若是有中土之人看见,定会一眼认出他的身份!
七指魔,段天涯!
而他身边的女童,就是被称为血童的“老黑”!
此时的他灰头土脸,光滑的身躯流出丝丝血迹,低头看了一眼,他的脸色又阴沉两分。
“诡剑,杜小槐!真是该死!怎么能遇见这娘们!”
老黑听了这话,咯咯一笑,撑着僧人的尸体起了身。
“幸亏我当时不在你身边,要不然呐......”
“哼!”
段天涯也是有些倒霉,本是在中土僻静的一处小村落搞点血食,杀个把人,祭炼祭炼最近新得的宝物,嗜血幡。
也不用太多村落,搞一些锻体境的修行者就行。
特意寻了个小宗门地界,怕惹出是非。
所以选了村镇较多的中土小宗门幻真宗地界,正常来说应该无事。
那天不知道怎么回事,被称为“诡剑”的杜小槐正好经此路过!
这可糟了!
杜小槐可是中土名家谱上,柒仟叁佰壹拾捌名的狠人!
中土名家谱囊括了中土实力最强的强者,共计一万人。
一见面,杜小槐提剑便刺,若不是他逃的快,怕是世间再无七指魔了!
“咱俩远离中土的好生活,来着狗不理的一诫寺地界,你还笑呢。”
段天涯看老黑有些不顺眼。
老黑听到段天涯不怎么好的口气,也不恼。
“在这儿,才能有这么多实力不强的血食,来祭炼宝物,咱们应该高兴才是。”
“只要咱们活着,早晚都能找那杜小槐报仇!”
段天涯听了这话,脸色好看了些。
“这话确实,这一诫寺的僧人实力确实弱了些,身上的神通术法也就一两种,但是威力不小。”

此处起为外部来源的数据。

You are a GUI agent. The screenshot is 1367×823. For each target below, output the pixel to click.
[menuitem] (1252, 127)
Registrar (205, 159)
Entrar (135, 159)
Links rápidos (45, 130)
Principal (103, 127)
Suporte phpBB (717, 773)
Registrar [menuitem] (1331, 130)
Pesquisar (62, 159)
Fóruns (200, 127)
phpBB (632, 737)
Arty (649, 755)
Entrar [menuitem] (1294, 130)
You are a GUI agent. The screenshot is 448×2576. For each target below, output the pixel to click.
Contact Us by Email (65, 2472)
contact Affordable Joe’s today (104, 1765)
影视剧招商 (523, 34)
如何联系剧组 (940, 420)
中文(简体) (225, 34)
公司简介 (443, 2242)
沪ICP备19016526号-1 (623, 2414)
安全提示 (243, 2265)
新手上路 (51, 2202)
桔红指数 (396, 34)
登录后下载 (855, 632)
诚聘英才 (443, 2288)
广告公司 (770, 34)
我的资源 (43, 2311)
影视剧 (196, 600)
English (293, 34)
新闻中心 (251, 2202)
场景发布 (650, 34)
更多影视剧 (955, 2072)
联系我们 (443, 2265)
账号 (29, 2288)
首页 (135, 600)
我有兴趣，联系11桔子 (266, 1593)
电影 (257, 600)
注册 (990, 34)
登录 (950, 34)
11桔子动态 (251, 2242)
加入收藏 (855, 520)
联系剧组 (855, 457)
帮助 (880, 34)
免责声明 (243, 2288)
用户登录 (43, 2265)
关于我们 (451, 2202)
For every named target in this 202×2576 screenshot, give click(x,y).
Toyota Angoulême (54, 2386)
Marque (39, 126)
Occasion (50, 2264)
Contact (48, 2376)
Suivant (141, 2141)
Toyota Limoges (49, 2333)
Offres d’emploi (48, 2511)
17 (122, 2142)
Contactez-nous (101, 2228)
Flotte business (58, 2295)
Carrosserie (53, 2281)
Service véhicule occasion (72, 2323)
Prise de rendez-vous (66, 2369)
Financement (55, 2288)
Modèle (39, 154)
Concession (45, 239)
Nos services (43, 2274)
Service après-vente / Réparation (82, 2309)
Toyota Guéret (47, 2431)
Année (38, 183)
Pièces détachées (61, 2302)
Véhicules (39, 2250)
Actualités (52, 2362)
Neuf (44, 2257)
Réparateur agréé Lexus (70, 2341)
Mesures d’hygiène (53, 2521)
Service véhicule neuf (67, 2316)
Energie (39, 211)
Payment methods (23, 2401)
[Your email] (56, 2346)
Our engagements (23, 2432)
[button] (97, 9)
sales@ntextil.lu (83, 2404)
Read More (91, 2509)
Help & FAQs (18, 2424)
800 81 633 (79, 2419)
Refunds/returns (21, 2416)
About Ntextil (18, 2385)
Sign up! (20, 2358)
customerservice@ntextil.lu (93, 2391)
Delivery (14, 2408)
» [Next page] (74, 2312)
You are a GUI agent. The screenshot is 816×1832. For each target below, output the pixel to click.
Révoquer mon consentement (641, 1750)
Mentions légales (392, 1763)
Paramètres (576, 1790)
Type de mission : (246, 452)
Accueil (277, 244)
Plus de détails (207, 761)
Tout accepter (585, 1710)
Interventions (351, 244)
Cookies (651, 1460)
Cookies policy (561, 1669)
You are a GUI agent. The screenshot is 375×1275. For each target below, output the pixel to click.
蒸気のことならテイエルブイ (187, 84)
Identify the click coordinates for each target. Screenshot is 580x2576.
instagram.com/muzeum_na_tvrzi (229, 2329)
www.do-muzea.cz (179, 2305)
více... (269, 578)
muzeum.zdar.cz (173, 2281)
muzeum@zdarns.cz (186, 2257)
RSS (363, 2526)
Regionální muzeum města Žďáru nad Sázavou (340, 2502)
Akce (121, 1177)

“那当然了,佛门功法易学难成,这和尚能修成神通,在这地界儿,已经是个好手了。”
说完,老黑还踢了僧人尸体一脚。
段天涯耳朵动了动,急速的说道。
“快收拾收拾,好像来个修行者。”
老黑一听这话,脸上的嘴巴极为夸张的咧到耳根。
张开大嘴,露出一排排的尖牙!
一股强大的吸力,自其口中传出。
墙壁上、地上、棚顶上的已经干涸的血迹竟自然脱落,飞入她的口中。
“你这血经,练得有些火候。”
段天涯一边处理观内的尸体,一边说道。
“那是,也不看看我是谁?江湖人称血童是也!”
段天涯听了这话,罕见的笑了一声。
回想起中土的江湖风貌,再看看这一诫寺的狗不理地界。
他下定决心,养好伤,炼完宝物,马上就回中土!
他自中土到一诫寺地界的这一路,遇到的邪魔不下十个!
虽然这些邪魔实力不强,可是这也太多了,烦不胜烦。
在中土,邪魔不是没有,只是很少见。
若是在中土遇见邪魔,那邪魔一定很强。
不像这一诫寺周边,竟是些虫级、狼级邪魔。
刚想到这儿,推门声便响起。
这是一个僧人。
身上穿着一诫寺僧袍,眉心一朵金色莲花,身如玉石,左手拿着个木钵,赤着脚。
好一派得道高僧的模样。
只是他的脑袋上似乎放了个黑乎乎的东西,破坏了整体美感。
老黑露出半边脸,躲在段天涯身后,一脸楚楚可怜的样子。
“父亲,他是好人吗?”
天真的话语,自稚嫩的女孩嘴中响起。
段天涯装作面色凝重的看着心缘。
“还不知大师法号。”
刚问完这句话,段天涯的耳朵又动了动。
一道倩影自外进入道观。
此人身后背了三把剑,一身蓝衣,脸上戴了个白色透明面纱。
似是没睡醒一般,眼睛半睁未睁。
一进门,看见段天涯和那女童,眼睛徒然睁大,语气有些欢快。
“一个是被称为七指魔的段天涯,一个是被称为血童的老黑。”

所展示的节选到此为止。